TEXT Block Start

Arizona licenses three levels of care: supervisory care, personal care, and directed care. Residential care facilities providing supervisory care may serve residents who need health or health-related services if these services are provided by a licensed home health or hospice agency. Those with a personal care service license may not accept or retain any resident who is unable to direct self-care; requires continuous nursing services unless the nursing services are provided by a licensed hospice agency or a private duty nurse; has a Stage III or IV pressure sore; or is bed bound due to a short illness unless the primary care physician approves, the resident signs a statement and the resident is under the care of a nurse, a licensed home health agency, or a licensed hospice agency. Facilities licensed to provide directed care may serve residents who are bed bound, need continuous nursing services, or have a Stage III or IV pressure sore.
Arkansas licenses two levels of facilities. Level I facilities cannot serve nursing home eligible residents or residents who need 24-hour nursing services; are bedridden; have transfer assistance needs that the facility cannot meet; present a danger to self or others; and require medication administration performed by the facility.
Level II assisted living facilities can serve nursing home eligible residents and participate in a Medicaid HCBS waiver, but cannot serve residents who need 24-hour nursing services; are bedridden; have a temporary (no more than 14 consecutive days) or terminal condition unless a physician or advance practice nurse certifies the resident's needs may be safely met; have transfer assistance needs, including but not limited to assistance to evacuate the facility in case of emergency, that the facility cannot meet with current staffing; present a danger to self or others; or engage in criminal activities. Facilities may be licensed for both levels of care in distinct parts or separate wings but separate licenses are required for the beds providing each level.

TEXT Block End
INFORMATION SHOWN Block Start

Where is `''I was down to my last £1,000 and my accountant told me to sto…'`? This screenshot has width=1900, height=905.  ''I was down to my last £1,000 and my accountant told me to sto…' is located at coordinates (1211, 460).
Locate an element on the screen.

INFORMATION SHOWN Block End

▸ REQUIREMENT: Please extend the text on Arizona and Arkansas assisted living licensing, picking up after its last sentence.

▸ ANSWER SPACE:
Florida licenses four types of facilities: basic assisted living facilities, limited nursing services, limited mental health services, and extended congregate care (ECC) which is the highest level of care. ECC facilities serve residents with higher needs and provide more services than the other levels including total help with bathing; nursing assessment more frequently than monthly; measurement and recording of basic vital functions; dietary management; supervision of residents with dementia; health education and counseling; assistance with self-administration and administration of medications; provide or arrange rehabilitative services and escort services to health appointments.
Utah licenses two levels of facilities. Type I facilities serve residents who are ambulatory, have stable health conditions, require limited assistance with ADLs and need regular or intermittent care or treatment from facility staff. Type II facilities serve residents who need substantial assistance with ADLs, offer separate living units, and enable residents to age in place as much as possible. Level II residents may be independent or semi-independent but not dependent (needing in-patient or 24-hour continual nursing care for more than 15 days, or needing a two-person assist to evacuate the building). Both types of facilities may assist with or administer medications under supervision of a licensed nurse.